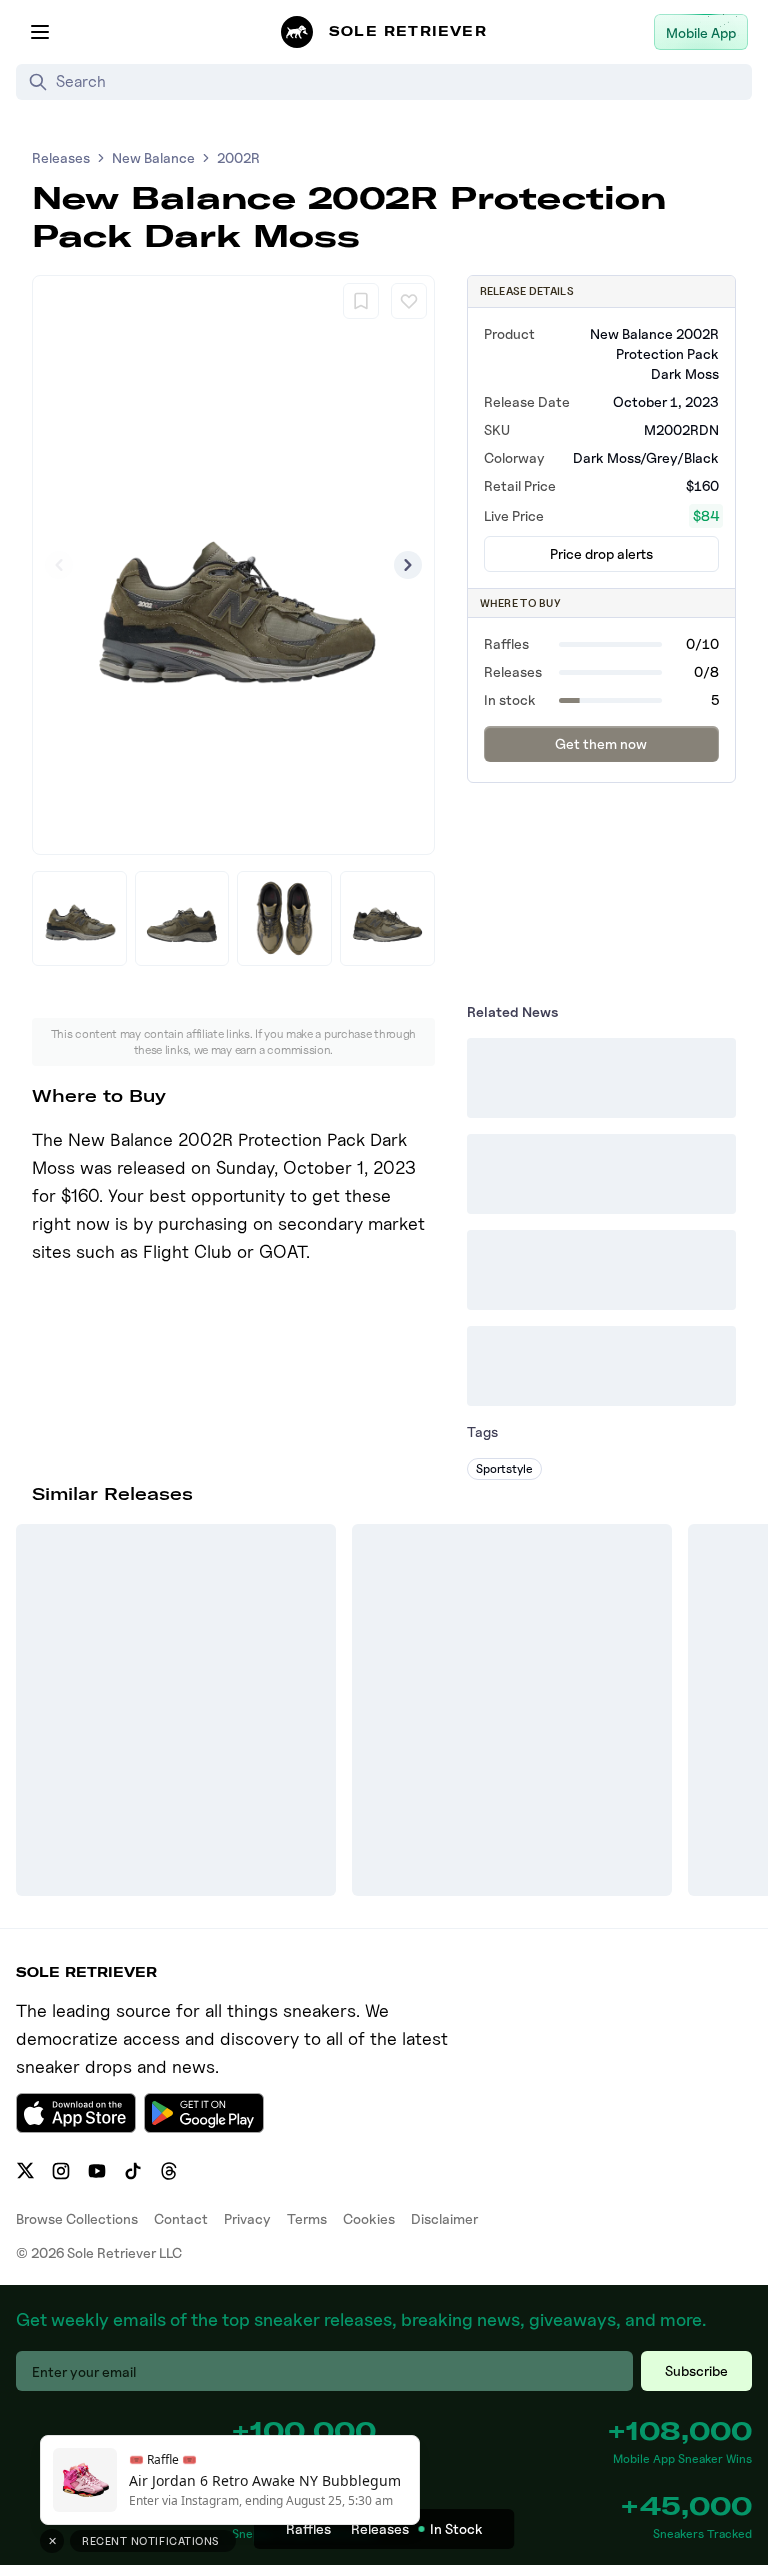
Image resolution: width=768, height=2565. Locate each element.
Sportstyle (504, 1468)
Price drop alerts (601, 553)
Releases (61, 157)
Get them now (601, 743)
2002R (238, 157)
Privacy (247, 2218)
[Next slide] (408, 565)
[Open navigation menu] (40, 32)
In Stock (456, 2528)
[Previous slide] (59, 565)
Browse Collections (77, 2218)
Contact (181, 2218)
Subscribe (696, 2370)
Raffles (308, 2528)
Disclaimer (444, 2218)
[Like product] (409, 301)
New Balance (153, 157)
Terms (307, 2218)
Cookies (369, 2218)
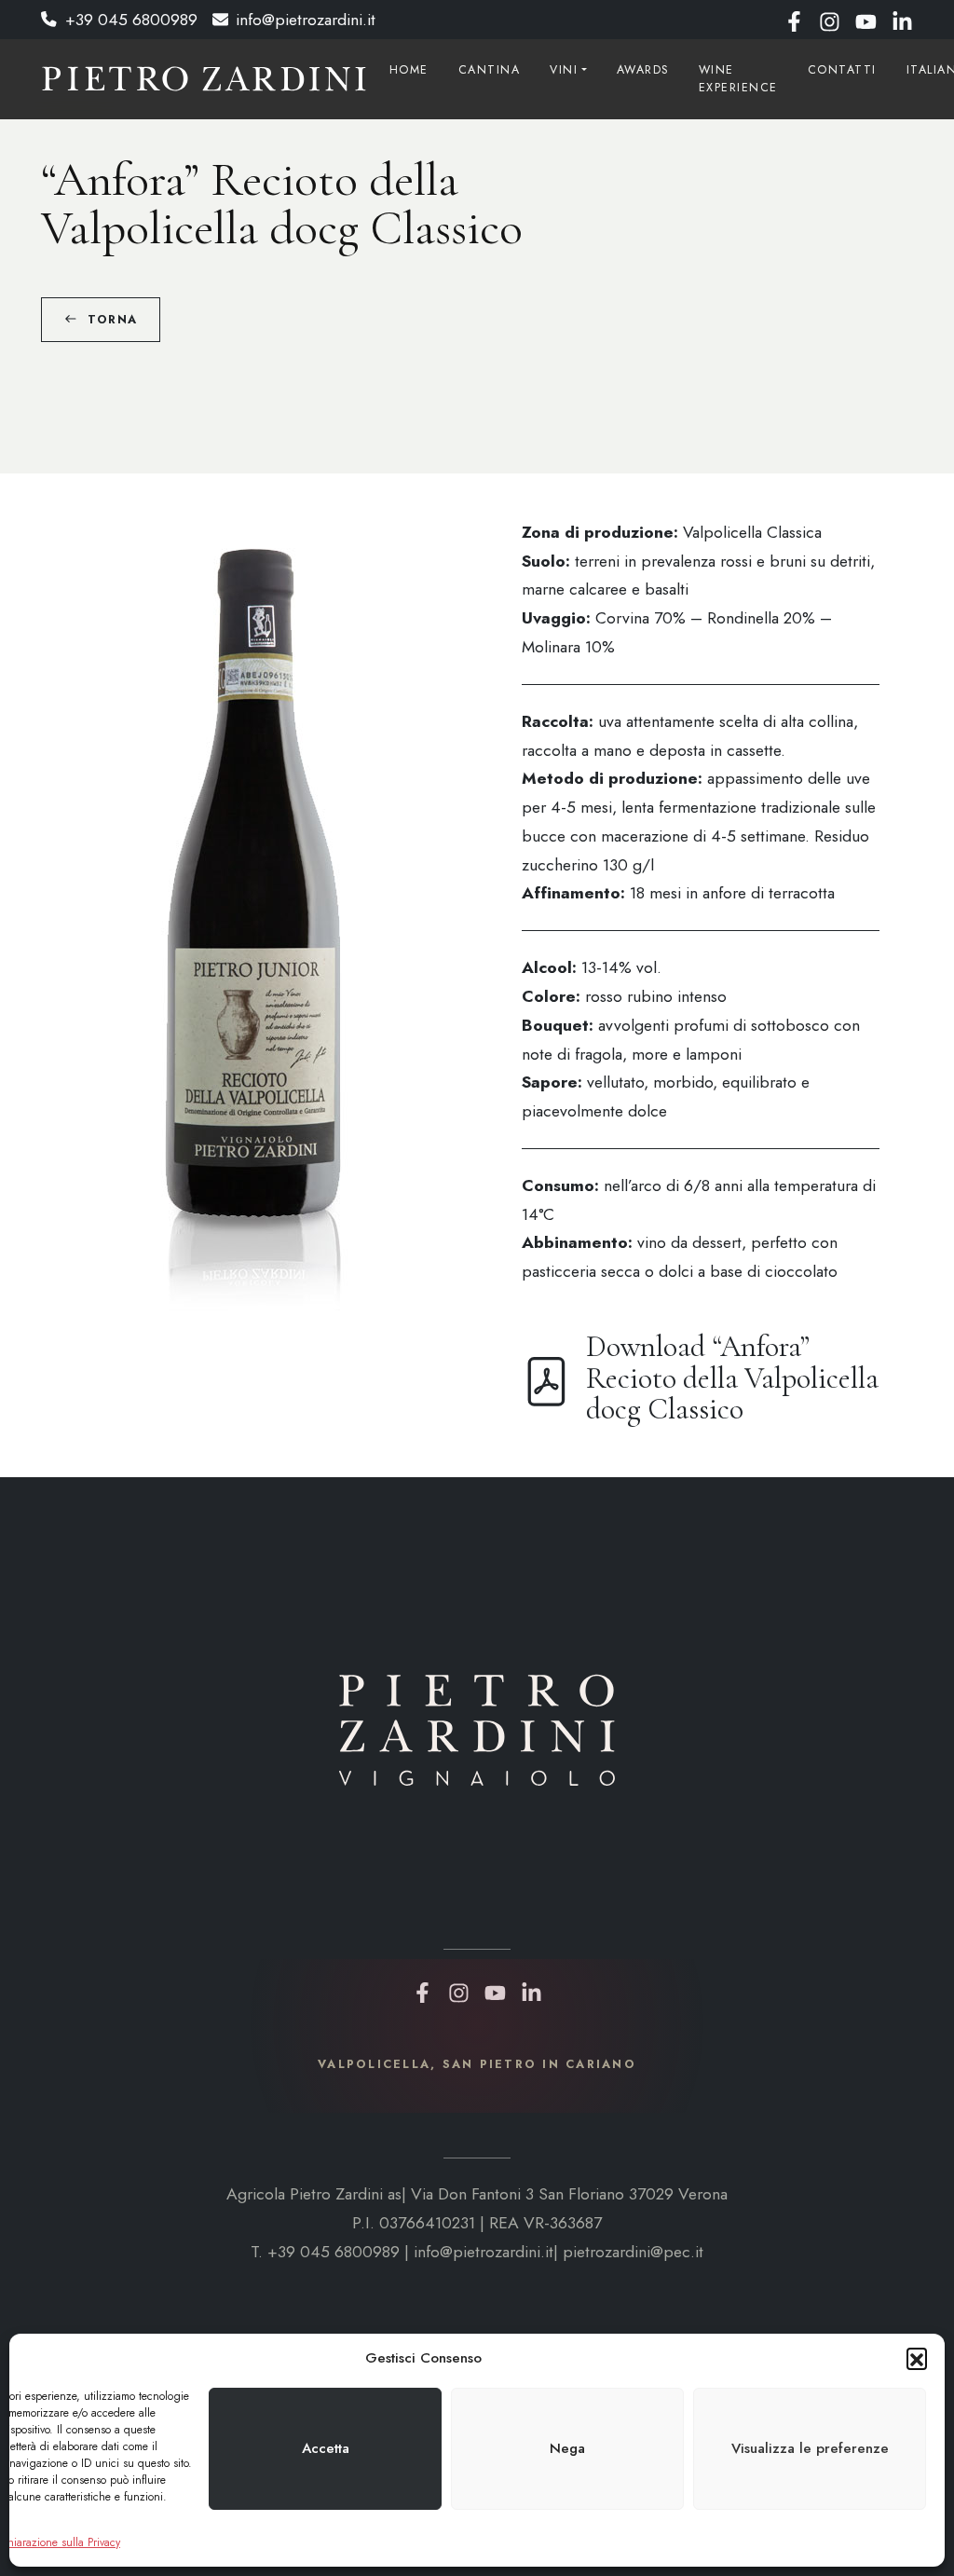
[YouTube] (866, 19)
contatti (842, 70)
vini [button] (564, 70)
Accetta (325, 2448)
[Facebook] (794, 19)
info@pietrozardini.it (305, 19)
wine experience (738, 79)
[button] (916, 2358)
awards (643, 70)
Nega (567, 2448)
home (409, 70)
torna (113, 319)
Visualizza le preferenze (810, 2448)
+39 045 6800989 (131, 19)
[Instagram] (829, 19)
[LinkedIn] (902, 19)
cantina (489, 70)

• • • • •

• What needs to be done
Only the lines from the one holding "[button] (916, 2358)" through the end of the records should appear in the answer, each repeated exactly.

• Expected answer
[button] (916, 2358)
awards (643, 70)
Nega (567, 2448)
home (409, 70)
torna (113, 319)
Visualizza le preferenze (810, 2448)
+39 045 6800989 (131, 19)
[Instagram] (829, 19)
[LinkedIn] (902, 19)
cantina (489, 70)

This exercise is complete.